Above: USD/CAD rate shown at daily intervals.

"Canada lost 1,800 jobs in October with private sector employment falling for the third month out of the past four. Wages are holding up, but with more signs of economic weakness the odds of a 4 December rate cut are rising," says Jame Knightley, chief international economist at ING.

The Bank of Canada abandoned last week its oft repeated claim that the current level of interest rates is "appropriate", and warned instead that the economy's resilience will be "tested" by trade conflicts and uncertainty over the global growth outlook in the months ahead. The BoC has kept its cash rate at 1.75% this year due to the outperforming economy, which has seen investors flock toward the Canadian Dollar, pushing it into first place in the performance league table of major currencies.

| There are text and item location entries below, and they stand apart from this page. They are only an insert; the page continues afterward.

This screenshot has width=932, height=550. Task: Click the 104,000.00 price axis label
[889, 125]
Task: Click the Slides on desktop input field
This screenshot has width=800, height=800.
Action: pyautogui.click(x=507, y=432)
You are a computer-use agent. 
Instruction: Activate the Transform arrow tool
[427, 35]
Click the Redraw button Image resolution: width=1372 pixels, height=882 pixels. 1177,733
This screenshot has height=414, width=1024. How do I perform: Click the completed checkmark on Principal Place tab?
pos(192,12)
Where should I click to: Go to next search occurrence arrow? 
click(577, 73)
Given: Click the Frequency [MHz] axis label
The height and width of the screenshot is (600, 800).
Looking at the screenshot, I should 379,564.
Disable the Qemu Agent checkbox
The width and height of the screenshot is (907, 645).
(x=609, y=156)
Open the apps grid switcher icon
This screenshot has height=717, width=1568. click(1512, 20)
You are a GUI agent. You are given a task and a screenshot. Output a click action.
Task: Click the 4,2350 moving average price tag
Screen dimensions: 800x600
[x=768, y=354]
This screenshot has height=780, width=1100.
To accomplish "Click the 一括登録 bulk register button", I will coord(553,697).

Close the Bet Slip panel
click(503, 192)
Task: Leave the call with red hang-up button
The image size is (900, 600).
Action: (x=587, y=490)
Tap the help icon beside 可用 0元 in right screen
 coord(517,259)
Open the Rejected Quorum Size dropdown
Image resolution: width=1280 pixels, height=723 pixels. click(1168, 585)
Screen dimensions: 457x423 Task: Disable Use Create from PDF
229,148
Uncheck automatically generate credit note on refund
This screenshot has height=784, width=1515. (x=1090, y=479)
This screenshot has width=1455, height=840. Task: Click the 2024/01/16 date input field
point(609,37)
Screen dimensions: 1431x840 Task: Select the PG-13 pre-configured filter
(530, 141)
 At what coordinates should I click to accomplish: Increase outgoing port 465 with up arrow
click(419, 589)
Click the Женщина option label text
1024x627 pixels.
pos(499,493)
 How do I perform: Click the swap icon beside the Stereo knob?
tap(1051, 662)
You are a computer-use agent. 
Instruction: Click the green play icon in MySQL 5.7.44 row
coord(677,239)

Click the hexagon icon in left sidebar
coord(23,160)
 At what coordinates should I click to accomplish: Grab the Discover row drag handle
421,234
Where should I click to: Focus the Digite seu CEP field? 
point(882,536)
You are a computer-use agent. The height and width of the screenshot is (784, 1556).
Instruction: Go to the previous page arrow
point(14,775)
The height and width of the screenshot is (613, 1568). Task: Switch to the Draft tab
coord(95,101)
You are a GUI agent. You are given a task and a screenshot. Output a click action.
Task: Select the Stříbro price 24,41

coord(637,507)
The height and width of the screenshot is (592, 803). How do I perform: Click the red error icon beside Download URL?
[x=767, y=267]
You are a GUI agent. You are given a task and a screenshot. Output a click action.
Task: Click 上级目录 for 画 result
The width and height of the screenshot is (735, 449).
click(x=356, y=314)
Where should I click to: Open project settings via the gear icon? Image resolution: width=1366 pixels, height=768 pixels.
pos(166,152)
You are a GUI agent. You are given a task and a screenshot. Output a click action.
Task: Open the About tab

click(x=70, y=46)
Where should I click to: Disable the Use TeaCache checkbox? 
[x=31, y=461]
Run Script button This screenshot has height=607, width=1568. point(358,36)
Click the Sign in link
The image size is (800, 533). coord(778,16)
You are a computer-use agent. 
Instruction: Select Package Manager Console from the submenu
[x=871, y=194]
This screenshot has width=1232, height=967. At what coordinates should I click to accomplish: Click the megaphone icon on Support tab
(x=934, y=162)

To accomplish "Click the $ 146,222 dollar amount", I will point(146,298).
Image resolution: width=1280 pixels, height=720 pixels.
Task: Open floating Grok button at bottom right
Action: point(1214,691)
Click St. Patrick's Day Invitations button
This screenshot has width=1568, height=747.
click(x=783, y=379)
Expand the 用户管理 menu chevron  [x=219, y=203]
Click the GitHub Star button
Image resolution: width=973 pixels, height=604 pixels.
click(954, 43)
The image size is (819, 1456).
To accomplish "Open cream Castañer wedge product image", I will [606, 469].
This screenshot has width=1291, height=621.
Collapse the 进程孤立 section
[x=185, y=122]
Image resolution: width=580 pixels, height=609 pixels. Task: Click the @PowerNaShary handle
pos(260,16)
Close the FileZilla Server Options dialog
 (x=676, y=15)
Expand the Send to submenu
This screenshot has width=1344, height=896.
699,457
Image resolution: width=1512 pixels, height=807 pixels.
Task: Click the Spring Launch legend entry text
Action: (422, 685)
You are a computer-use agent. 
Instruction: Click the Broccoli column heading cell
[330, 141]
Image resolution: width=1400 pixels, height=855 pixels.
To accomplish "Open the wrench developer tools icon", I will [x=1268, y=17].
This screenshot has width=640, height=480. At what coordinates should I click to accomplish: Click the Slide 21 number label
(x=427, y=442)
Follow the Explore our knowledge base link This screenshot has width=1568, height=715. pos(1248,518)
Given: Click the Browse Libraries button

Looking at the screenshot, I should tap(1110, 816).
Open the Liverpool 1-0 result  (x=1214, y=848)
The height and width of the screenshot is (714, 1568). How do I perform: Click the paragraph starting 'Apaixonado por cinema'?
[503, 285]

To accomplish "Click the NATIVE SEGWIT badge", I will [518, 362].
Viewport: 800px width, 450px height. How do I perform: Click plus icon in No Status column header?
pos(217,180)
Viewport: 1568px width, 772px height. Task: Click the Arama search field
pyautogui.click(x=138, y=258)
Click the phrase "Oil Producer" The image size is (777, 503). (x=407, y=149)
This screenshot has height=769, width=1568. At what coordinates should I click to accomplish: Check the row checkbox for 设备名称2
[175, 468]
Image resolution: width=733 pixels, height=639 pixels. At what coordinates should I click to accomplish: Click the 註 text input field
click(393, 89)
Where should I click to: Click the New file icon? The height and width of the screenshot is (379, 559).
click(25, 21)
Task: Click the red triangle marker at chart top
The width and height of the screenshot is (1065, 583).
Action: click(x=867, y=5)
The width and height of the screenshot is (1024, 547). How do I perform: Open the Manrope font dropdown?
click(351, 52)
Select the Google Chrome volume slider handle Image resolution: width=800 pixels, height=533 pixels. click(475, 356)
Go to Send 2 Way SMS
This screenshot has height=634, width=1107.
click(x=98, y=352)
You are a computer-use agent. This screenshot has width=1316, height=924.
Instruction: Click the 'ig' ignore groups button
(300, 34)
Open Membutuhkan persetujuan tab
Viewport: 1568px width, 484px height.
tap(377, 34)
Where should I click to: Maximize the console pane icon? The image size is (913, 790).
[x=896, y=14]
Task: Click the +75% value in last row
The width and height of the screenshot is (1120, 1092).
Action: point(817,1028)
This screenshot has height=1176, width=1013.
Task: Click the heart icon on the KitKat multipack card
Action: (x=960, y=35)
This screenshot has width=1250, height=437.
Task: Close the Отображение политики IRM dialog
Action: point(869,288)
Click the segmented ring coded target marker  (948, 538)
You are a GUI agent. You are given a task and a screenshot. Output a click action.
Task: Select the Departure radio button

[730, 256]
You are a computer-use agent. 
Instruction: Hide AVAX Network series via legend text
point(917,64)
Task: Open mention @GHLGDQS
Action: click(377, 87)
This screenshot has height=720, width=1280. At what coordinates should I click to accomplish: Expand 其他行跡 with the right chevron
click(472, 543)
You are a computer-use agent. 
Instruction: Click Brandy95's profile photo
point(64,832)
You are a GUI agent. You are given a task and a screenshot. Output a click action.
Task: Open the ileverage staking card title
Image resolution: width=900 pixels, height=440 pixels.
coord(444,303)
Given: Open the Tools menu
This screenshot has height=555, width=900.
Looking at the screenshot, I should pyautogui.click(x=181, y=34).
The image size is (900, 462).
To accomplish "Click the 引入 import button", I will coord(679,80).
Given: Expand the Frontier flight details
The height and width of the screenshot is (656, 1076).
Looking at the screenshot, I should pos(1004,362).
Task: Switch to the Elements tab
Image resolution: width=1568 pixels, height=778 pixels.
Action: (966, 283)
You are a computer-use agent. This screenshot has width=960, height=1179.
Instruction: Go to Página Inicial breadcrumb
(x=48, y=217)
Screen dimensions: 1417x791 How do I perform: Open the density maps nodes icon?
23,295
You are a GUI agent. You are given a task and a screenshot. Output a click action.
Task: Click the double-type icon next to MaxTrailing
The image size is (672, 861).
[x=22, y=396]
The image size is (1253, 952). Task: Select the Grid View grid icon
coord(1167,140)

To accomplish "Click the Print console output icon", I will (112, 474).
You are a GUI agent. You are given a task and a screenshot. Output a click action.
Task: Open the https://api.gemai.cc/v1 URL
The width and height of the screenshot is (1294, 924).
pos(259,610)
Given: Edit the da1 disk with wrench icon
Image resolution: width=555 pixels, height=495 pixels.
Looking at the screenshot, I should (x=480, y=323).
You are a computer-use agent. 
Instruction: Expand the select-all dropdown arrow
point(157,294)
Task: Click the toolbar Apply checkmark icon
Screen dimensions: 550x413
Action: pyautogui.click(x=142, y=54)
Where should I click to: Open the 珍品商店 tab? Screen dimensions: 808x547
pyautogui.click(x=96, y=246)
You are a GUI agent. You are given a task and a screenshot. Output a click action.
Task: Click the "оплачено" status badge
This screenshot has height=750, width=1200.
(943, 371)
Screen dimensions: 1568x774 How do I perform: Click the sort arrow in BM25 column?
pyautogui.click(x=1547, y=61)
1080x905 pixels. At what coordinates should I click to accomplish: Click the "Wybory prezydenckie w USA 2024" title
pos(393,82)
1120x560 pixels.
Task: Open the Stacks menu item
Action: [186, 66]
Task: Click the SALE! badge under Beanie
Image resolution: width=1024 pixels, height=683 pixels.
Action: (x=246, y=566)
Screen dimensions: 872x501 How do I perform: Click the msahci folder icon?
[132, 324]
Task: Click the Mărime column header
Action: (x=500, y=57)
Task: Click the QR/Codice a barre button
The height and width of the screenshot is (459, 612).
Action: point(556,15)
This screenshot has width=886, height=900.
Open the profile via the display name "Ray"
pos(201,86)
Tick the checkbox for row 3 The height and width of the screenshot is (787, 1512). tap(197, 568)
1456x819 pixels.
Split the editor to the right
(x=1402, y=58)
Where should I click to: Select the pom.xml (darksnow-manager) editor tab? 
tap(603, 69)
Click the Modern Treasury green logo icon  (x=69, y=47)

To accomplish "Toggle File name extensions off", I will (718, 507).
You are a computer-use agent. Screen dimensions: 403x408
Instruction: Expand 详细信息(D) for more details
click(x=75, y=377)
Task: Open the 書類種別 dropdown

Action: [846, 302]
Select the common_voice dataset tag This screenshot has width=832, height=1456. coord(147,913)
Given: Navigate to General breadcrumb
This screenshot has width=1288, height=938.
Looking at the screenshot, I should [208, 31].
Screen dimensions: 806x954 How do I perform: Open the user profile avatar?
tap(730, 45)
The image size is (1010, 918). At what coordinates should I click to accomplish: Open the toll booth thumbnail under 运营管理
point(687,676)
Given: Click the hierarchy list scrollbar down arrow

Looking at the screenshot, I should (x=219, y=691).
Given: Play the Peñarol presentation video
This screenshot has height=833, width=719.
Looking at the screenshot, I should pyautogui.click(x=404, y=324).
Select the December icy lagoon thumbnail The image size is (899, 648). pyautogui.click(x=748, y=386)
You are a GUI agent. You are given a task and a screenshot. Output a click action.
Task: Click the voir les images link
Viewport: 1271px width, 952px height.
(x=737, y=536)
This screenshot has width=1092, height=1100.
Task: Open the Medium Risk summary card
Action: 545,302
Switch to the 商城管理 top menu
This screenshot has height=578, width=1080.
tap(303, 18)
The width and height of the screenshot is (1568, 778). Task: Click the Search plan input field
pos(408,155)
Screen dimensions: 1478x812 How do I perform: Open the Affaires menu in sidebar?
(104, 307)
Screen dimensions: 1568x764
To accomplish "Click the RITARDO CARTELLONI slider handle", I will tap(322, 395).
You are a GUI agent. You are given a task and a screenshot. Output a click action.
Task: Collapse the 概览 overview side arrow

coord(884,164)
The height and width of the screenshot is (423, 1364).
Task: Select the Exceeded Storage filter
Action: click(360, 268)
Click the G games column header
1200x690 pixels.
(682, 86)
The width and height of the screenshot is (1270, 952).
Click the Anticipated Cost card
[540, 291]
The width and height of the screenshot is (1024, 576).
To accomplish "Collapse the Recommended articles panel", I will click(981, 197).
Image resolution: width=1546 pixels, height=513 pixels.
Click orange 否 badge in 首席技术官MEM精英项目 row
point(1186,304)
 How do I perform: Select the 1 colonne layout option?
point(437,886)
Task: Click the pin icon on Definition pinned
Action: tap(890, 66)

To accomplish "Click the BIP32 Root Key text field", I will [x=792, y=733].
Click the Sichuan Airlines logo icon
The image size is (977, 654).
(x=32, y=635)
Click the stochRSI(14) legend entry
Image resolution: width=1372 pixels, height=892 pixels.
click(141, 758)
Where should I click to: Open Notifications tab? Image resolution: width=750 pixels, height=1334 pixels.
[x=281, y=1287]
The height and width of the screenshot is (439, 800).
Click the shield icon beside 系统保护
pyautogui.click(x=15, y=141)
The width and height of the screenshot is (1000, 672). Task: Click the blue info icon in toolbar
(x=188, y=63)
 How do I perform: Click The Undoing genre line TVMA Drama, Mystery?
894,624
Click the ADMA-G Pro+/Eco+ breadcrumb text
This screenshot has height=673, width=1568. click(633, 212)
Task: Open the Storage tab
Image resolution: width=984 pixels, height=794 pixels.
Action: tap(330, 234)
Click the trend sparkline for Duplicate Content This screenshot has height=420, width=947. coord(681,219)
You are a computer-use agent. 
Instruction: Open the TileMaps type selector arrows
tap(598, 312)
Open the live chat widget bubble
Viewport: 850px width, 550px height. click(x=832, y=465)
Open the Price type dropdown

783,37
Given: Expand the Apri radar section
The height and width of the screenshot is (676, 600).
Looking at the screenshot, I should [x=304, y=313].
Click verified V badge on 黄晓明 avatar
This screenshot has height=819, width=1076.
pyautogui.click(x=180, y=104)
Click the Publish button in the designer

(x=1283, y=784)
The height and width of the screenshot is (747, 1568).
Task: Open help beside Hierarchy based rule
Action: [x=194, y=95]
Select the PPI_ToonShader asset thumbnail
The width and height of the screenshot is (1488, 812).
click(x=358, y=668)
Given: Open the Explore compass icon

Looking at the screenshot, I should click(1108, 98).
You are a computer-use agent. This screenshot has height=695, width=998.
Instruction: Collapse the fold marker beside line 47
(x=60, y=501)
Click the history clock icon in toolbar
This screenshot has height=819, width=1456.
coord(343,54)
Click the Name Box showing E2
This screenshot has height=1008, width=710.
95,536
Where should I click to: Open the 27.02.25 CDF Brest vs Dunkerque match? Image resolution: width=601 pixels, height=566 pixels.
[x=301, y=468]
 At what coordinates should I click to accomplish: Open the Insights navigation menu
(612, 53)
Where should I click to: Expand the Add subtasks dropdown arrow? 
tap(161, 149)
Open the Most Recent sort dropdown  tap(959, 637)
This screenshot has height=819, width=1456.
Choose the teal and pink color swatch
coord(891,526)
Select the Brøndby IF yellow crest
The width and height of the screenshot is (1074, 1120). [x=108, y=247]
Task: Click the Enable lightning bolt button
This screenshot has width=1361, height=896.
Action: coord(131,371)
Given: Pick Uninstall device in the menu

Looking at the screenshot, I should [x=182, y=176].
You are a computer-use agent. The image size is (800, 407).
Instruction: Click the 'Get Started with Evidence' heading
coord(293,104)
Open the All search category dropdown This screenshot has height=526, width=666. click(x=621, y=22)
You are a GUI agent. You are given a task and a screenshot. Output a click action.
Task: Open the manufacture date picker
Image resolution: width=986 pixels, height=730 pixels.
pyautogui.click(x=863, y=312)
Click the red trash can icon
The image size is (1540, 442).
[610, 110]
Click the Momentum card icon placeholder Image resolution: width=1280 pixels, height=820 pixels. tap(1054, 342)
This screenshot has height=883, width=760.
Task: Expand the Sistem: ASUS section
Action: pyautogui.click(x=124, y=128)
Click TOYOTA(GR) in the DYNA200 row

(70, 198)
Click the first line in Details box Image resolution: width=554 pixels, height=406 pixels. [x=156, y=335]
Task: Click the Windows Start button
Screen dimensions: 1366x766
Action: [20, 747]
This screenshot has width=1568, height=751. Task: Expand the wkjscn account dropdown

"There is roughly a 50/50 chance of one BoC rate cut priced in by March 2020; perhaps that reflects the fact that Canadian data have been "ok-ish" lately while the October rate decision was on the "dovish" side," says Stephen Gallo, European head of FX strategy at BMO Capital Markets. "We shouldn't forget that the CAD has been quite well bid on the crosses lately, and we haven't a really poor set of employment data in at least two months."

Since the BoC's 'dovish' policy update last week investors have begun to bet that a rate cut within the next 12 months is becoming a greater prospect but they're not prepared for a cut in anything like the near future. Pricing in the overnight-index-swap market implied on Friday a January 22, 2020 cash rate of 1.63%, which is only half way toward the 1.5% level that will prevail if the BoC does seek to support the economy with lower borrowing costs.

As a result, any actual rate cut - or speculation before one - would risk doing further damage to Canadian Dollar exchange rates.

Above: Pound-to-Canadian-Dollar rate shown at daily intervals.